This rising star's dark imagination is given free rein in a spooky new show, which features shots of a Michelangelo wrapped in cellophane and the great psychoanalyst's armchair
A statue by Michelangelo shrouded in cellophane, Sigmund Freud's leather armchair and the grave of the French philosopher George Bataille are among the arresting black-and-white images in The Absence of Myth, an intriguing exhibition by Tereza Zelenkova at Legion TV in east London.
The show is a small, one-room affair, but it is brimming with ideas and is further testimony to the richness of Zelenkova's dark imagination, which draws on the writings of Freud, Rimbaud and Bataille as much as any visual touchstones.
Born in the city of Ostrava in the Czech Republic, Zelenkova lives in London, having completed an MA in Photography at the Royal College of Art in 2012. I've been aware of her work since she was selected for the Fresh Faced & Wild Eyed exhibition, dedicated to the best graduate work, at the Photographers' Gallery in 2011. Back then, her series Supreme Vice addressed the revival of occult beliefs in the 19th century in a rather oblique way. It was published in a limited-edition book, now sadly out of print, by Morel. Though her work remains elusive – and richly allusive – her vision has deepened since then.

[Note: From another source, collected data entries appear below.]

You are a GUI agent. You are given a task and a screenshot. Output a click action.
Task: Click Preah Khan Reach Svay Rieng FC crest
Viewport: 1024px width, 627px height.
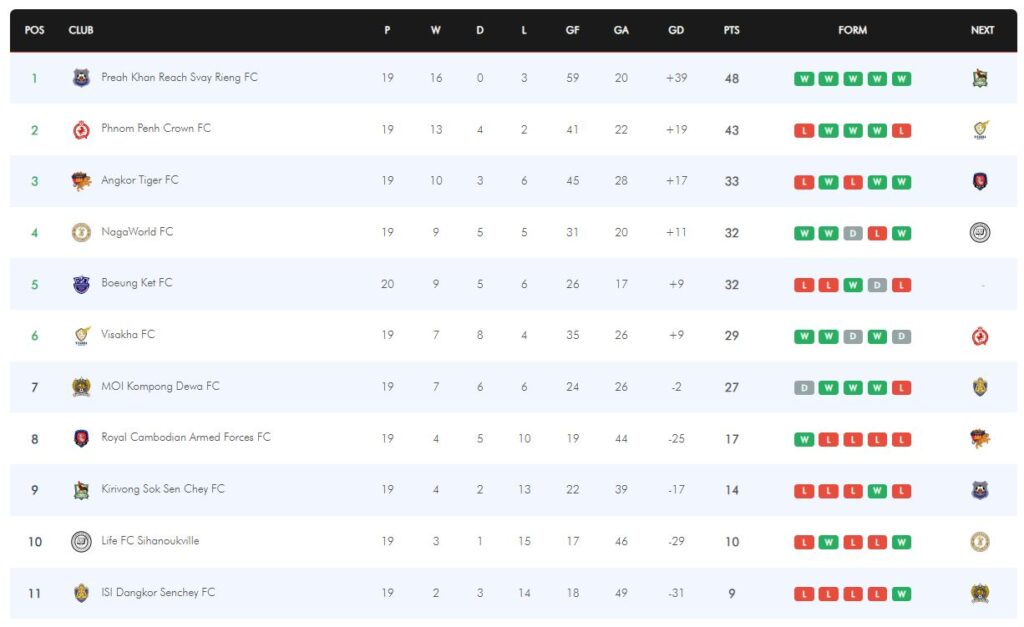click(81, 78)
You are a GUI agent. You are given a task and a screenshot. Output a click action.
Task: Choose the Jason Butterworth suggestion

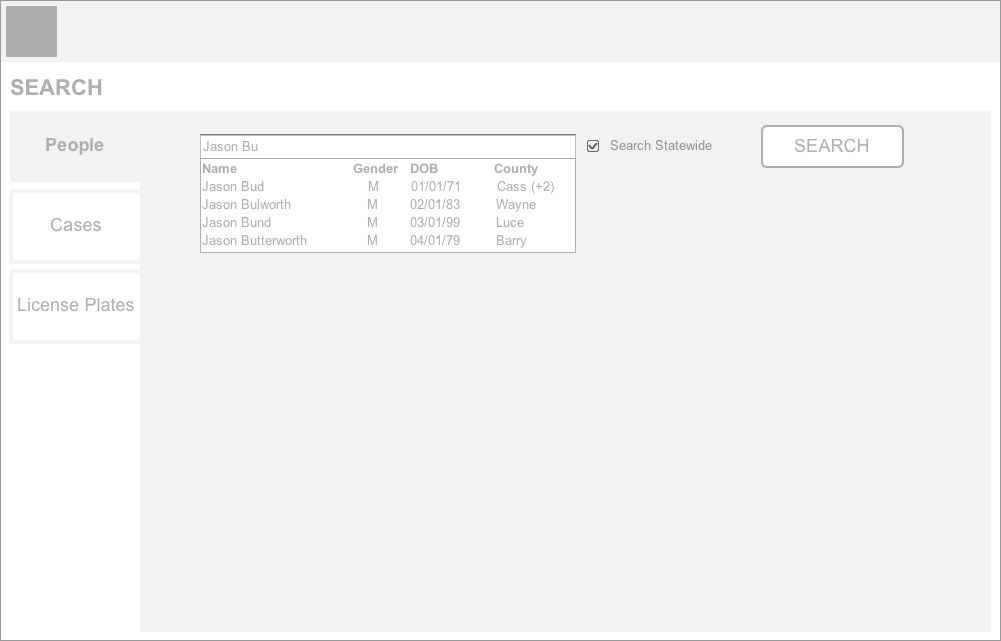254,241
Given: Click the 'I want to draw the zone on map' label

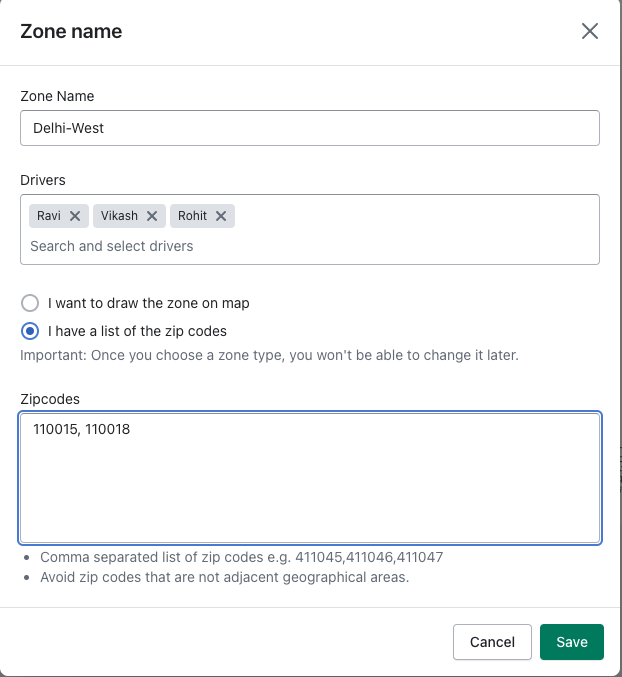Looking at the screenshot, I should [148, 303].
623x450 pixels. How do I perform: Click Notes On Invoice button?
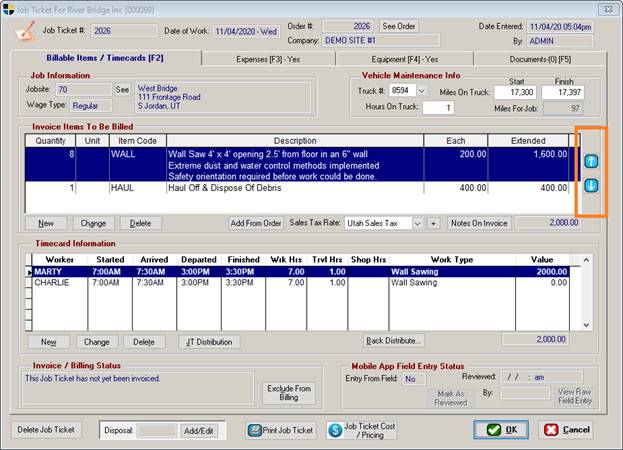480,222
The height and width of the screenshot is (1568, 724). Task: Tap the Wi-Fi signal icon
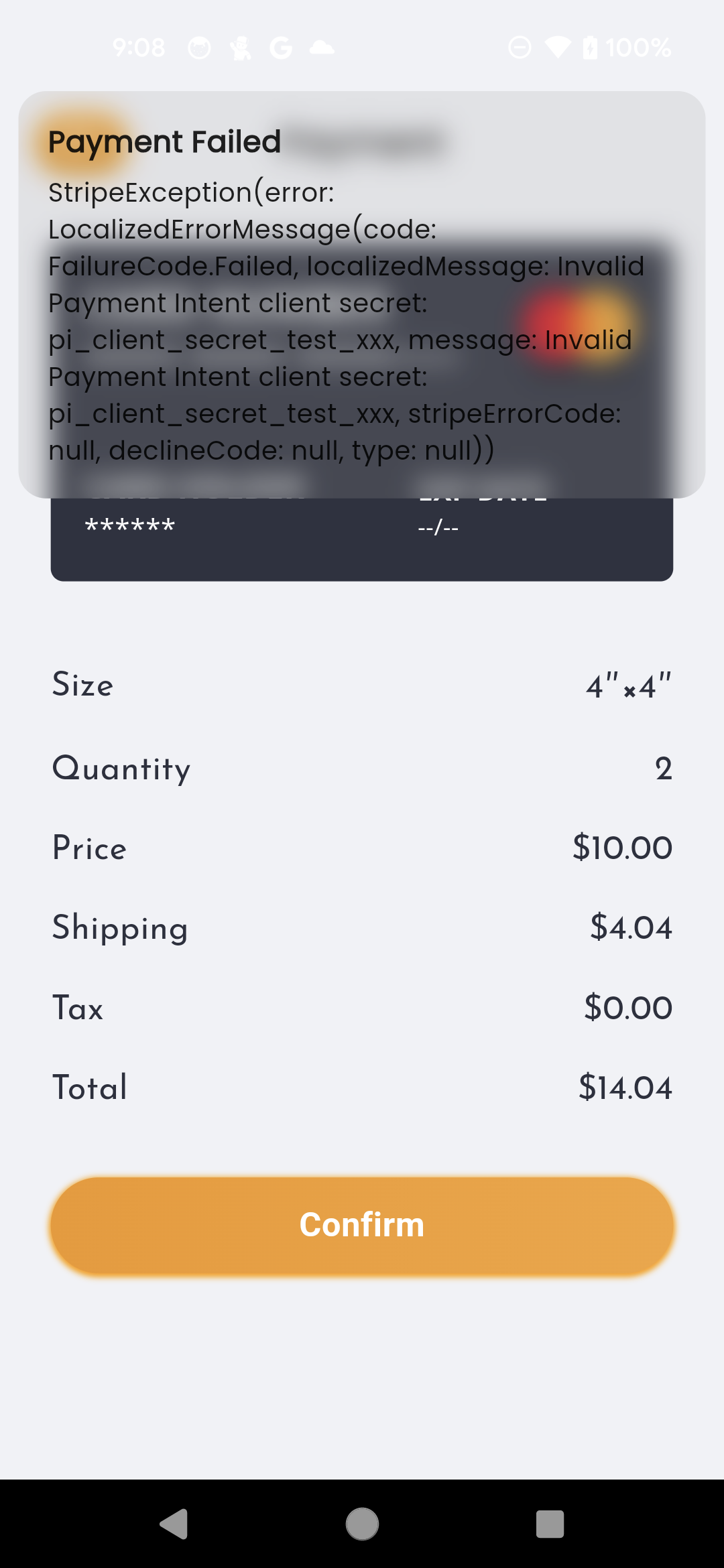pos(557,48)
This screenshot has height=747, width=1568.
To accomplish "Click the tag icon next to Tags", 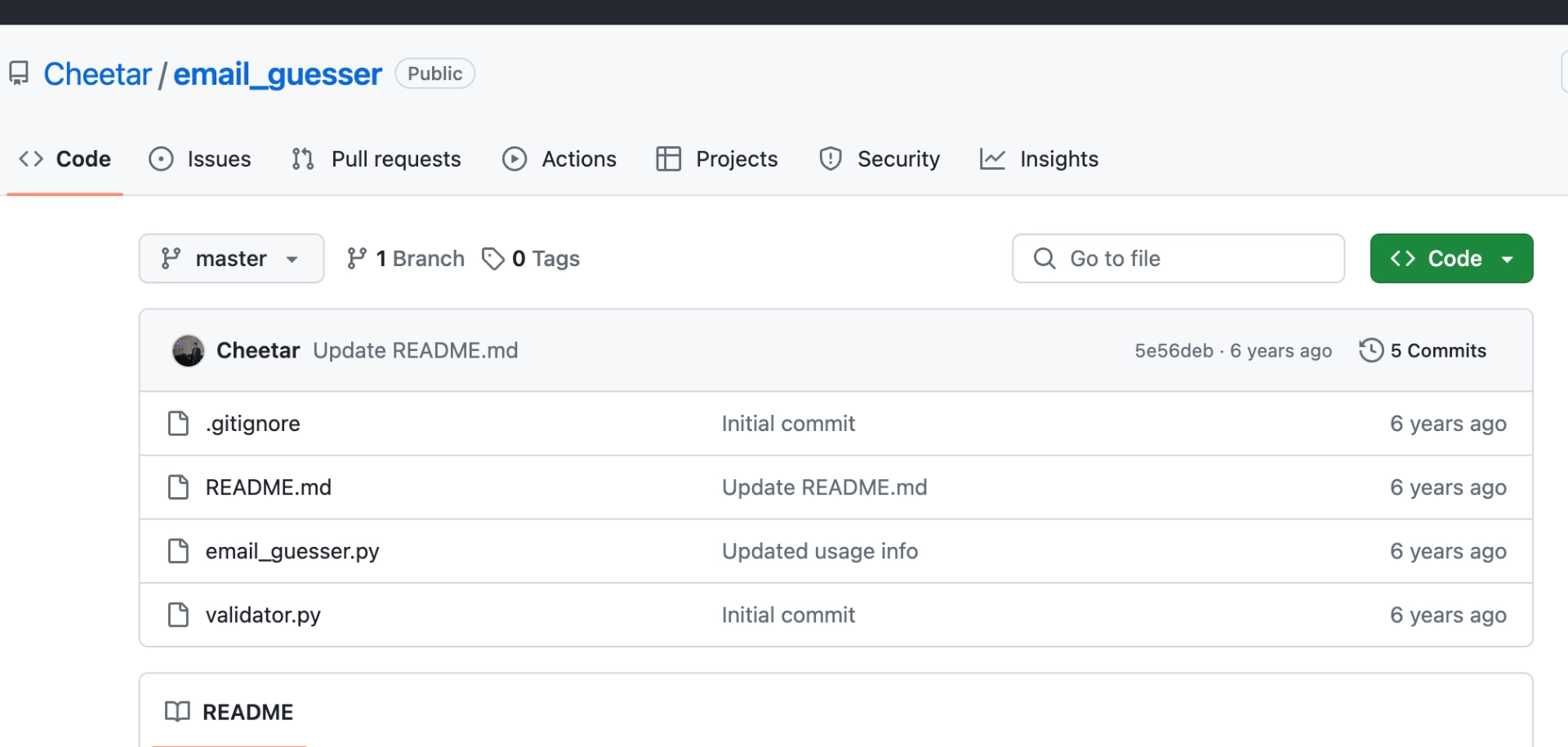I will [x=493, y=259].
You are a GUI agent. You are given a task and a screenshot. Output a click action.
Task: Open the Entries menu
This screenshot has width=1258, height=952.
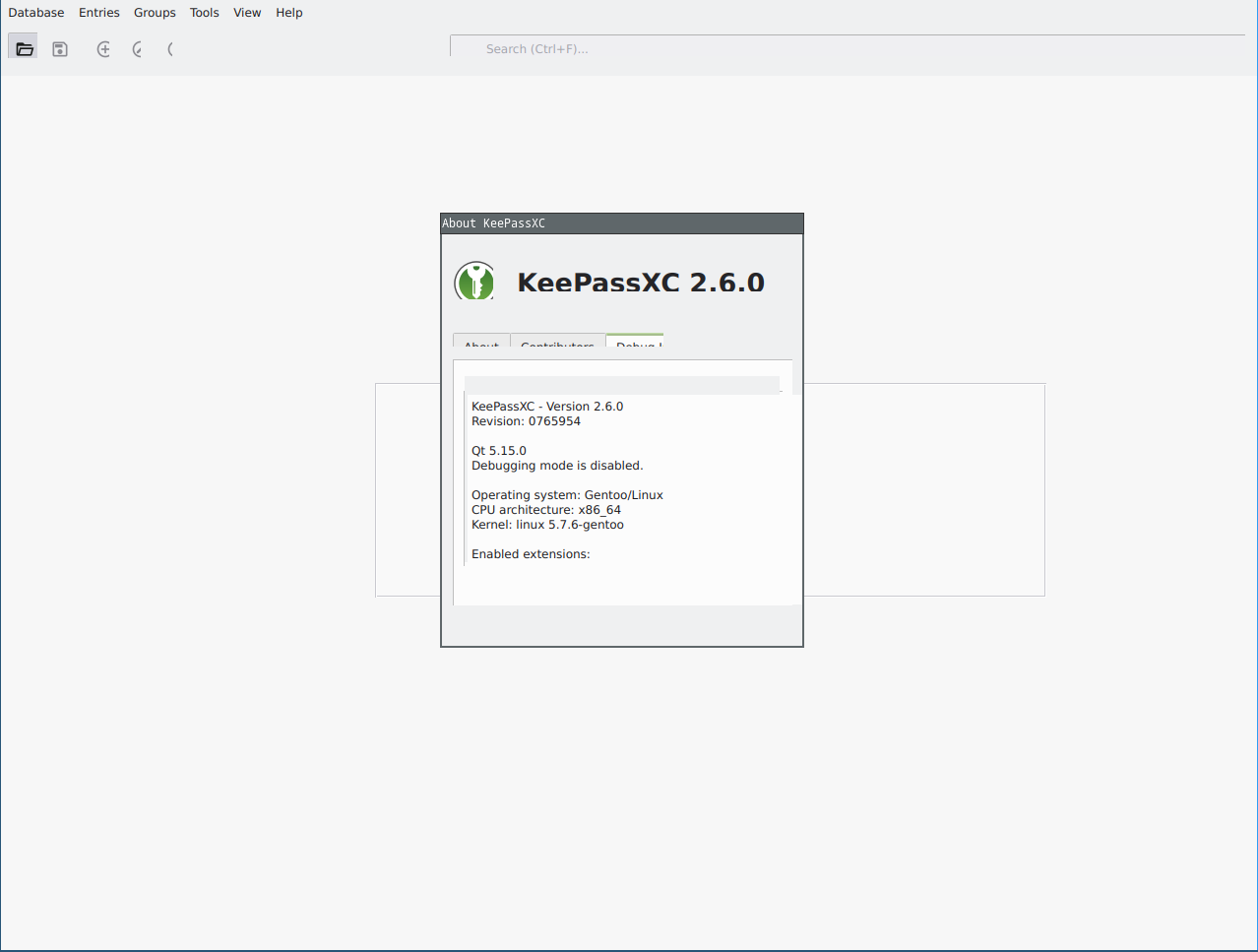[98, 12]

She is, she says, an intuitive photographer, who pursues her obsessions though her photography and, latterly, her writing. I was struck by the strange, melancholy beauty of the text that accompanies her images in The Absence of Myth. In her musings on Paris for instance, she seems to think out loud, but in a way that pulls you into her sombre landscapes and interiors, while also capturing the strange sense of dislocation foreign cities can induce in the solitary visitor.
"And so, sitting at Places des Vosges, surrounded by strangers," she writes, "once again I'm thinking about the past of the last few days, but also the past of centuries lived on the dusty streets of Paris. The strange silence of Monday afternoon and the lack of sleep brings a feeling of slightly altered consciousness. The only thing that binds me to reality is the place, the sound of fountains, and the endless circulation of water falling from dozens of small lion heads, only to be pumped back up in order to fall down again, and to repeat this over and over, like a cyclic poem, like history itself."
Bataille, you feel, would have approved. In the small book that accompanies the exhibition, these words appear in an extended meditation opposite an image of the mysterious Temple de la Sybille, which sits on a wooded promontory above a still lake in Parc des Butes Chaumont, Paris. Daydream and melancholia are constants in her work, as is the shadow of her literary influences. Her portrait of the young Rimbaud is a photograph of him extracted from a group portrait made in 1872 by the painter Henri Fantin-Latour.
It emphasises his ragamuffin beauty and looks, surreally, like a blurred photographic portrait. In her portrait of Freud's chair, which is really a portrait of Freud, she shows how it echoes the African sculptures he surrounded himself with. A rather grotesque object, it also resembles both the human and phallic form and, as Zelenkova notes, "haunts the study with Freud's eternal presence."
Zelenkova's photography draws on, and suggests, Freud's notion of the unconscious. But there is also something of the latter-day surrealist about her. For evidence, look no further than Cometes (2012) – the title translates from the Greek as both "comets"and "long-haired" – currently on show at the Saatchi Gallery as part of the New Order: British Art Today group show. Shot on the streets of Prague with an unforgiving flash, it nevertheless seems to belong to another time and place – as do many of her photographs. This is not to do with nostalgia or her use of black-and-white, but is rooted perhaps in a sense of personal and creative displacement: a dissatisfaction with the rush and clatter of contemporary culture.
What I most like about The Absence of Myth, though, is the silence of her images and the way that silence lets her ideas breathe. I hope she keeps writing, because the words work so well as an atmospheric accompaniment to the images, and adds to the sense of a singular vision at work. It is a strange and oblique one – and all the more hauntingly powerful for that.